Tuesday, September 22, 2015

Casino’s Rule Prohibiting Cocktail Waitresses from Gaining Weight Not Illegal, Court Finds

The Borgata Casino in Atlantic City, New Jersey describes its cocktail waitresses as “part fashion model, part beverage server, part charming host and hostess.” These “Borgata Babes,” as the casino calls them, are required to “be physically fit, with their weight proportionate to height, and display a clean, healthy smile.” In order to maintain these standards, the casino forbade the Borgata Babes from increasing their weight by more than 7% from the time they were hired. This rule applied to both female and male servers.  

A group of 21 waitresses sued the casino, arguing that this rule violated Title VII of the Civil Rights Act of 1964 and a New Jersey law prohibiting discrimination. The waitresses argued that the rule illegally discriminated against women, as 25 women had been suspended for violating it, and one fired, while no men had been suspended or fired. 

The court, however, dismissed these allegations, holding that just because women were found in violation of the rule more than men did not automatically mean that the casino was discriminating against women. It held that more evidence of different treatment between male and female employees was needed to show that the casino illegally discriminated against its female employees.  

Employers often ask whether they can hire only good-looking, in-shape employees, and whether they can require these employees to maintain their appearance? The answer to these questions is yes. It is not illegal to only hire good-looking employees and to require these employees to maintain their looks. However, employers with such policies must tread carefully, as they could easily run afoul of state and federal anti-discrimination laws when enforcing these policies. 

For example, if an employer applies such a rule unevenly as to one gender, it will likely be violating Title VII of the Civil Rights Act of 1964 and state laws prohibiting gender discrimination. So, an employer cannot have a policy that only women servers be required to maintain a certain weight. Such a policy must apply equally to male and female servers.  

Enforcement of physical appearance rules might also violate the Americans with Disabilities Act (ADA), which prohibits discrimination against employees with disabilities, and requires employers to make reasonable changes to the workplace that allow employees with disabilities to work.
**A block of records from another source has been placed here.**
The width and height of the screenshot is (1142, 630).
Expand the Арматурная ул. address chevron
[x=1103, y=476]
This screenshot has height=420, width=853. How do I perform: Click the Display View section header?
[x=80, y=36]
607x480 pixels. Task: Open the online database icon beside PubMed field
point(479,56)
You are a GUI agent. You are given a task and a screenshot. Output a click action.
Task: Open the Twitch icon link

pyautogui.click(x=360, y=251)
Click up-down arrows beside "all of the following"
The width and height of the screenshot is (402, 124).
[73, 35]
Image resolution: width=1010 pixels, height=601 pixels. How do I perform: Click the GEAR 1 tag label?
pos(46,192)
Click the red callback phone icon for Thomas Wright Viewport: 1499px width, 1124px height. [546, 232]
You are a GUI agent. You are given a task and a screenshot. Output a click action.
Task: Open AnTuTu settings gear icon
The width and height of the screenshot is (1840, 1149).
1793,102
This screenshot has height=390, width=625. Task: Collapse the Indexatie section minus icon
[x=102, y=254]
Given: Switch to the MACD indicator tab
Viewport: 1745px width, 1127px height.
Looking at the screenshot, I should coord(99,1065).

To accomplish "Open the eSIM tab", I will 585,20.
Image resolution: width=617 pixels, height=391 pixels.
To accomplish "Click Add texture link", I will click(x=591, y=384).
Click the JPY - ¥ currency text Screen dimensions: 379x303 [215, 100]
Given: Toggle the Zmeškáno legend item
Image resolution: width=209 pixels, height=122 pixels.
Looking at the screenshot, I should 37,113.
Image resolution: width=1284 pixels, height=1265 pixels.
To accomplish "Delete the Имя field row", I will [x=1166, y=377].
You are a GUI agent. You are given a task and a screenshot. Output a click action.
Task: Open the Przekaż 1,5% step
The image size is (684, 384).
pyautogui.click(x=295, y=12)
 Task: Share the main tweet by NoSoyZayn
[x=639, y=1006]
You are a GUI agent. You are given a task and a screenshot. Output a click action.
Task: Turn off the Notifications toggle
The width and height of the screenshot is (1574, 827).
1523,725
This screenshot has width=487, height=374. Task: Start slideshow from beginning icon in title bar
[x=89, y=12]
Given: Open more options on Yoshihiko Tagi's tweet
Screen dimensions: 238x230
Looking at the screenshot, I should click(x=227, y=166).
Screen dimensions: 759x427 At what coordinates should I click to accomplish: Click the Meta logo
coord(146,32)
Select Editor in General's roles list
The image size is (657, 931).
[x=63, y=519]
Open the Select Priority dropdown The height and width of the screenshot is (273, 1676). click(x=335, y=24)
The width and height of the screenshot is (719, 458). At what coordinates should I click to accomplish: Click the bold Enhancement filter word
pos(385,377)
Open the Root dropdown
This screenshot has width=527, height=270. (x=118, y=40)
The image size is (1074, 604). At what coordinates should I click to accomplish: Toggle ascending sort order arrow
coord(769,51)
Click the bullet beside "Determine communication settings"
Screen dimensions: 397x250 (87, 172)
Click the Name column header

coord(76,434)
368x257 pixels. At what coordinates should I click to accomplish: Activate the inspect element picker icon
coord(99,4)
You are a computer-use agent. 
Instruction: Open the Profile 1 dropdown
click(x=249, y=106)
If, for example, an employee gains weight because of a medical condition, disciplining the employee for this weight gain would almost certainly violate the ADA and therefore be illegal. 

A rule prohibiting employees from gaining weight might also violate laws protecting pregnant employees, like the Pregnancy Discrimination Act and the Illinois Human Rights Act. These laws prohibit an employer from taking negative action against an employee due to becoming pregnant. The casino steered clear of violating these laws by making an exception for pregnant employees so that the weight-gain rule did not apply to them. Employers who require employees to maintain their physical appearance should do the same. 

Employers must also be sure to avoid discriminating against employees and job applicants due to their age. The Age Discrimination in Employment Act prohibits employers from taking negative action against an employee or job applicant 40 or over because of that employee’s age. While there are exceptions to this law, a policy against hiring cocktail waitresses over 40 would probably violate it.  

Employers must also be careful in the way they apply physical appearance rules to transgender employees. A rule prohibiting an employee from transitioning from one gender to another would almost certainly violate the Illinois Human Rights Act, and might even violate Title VII of the Civil Rights Act. Firing an employee for gaining weight while transitioning would probably also violate these laws. 

The reality is that some employers believe it is beneficial to their business, particularly those in service industries, to have good-looking, in-shape employees. Such a policy is not illegal per se, but may subject an employer to a lawsuit if it implements the policy in the wrong way. We recommend that employers with a policy of hiring employees based on their physical appearance consult with an experienced attorney to ensure that they are not violating the law.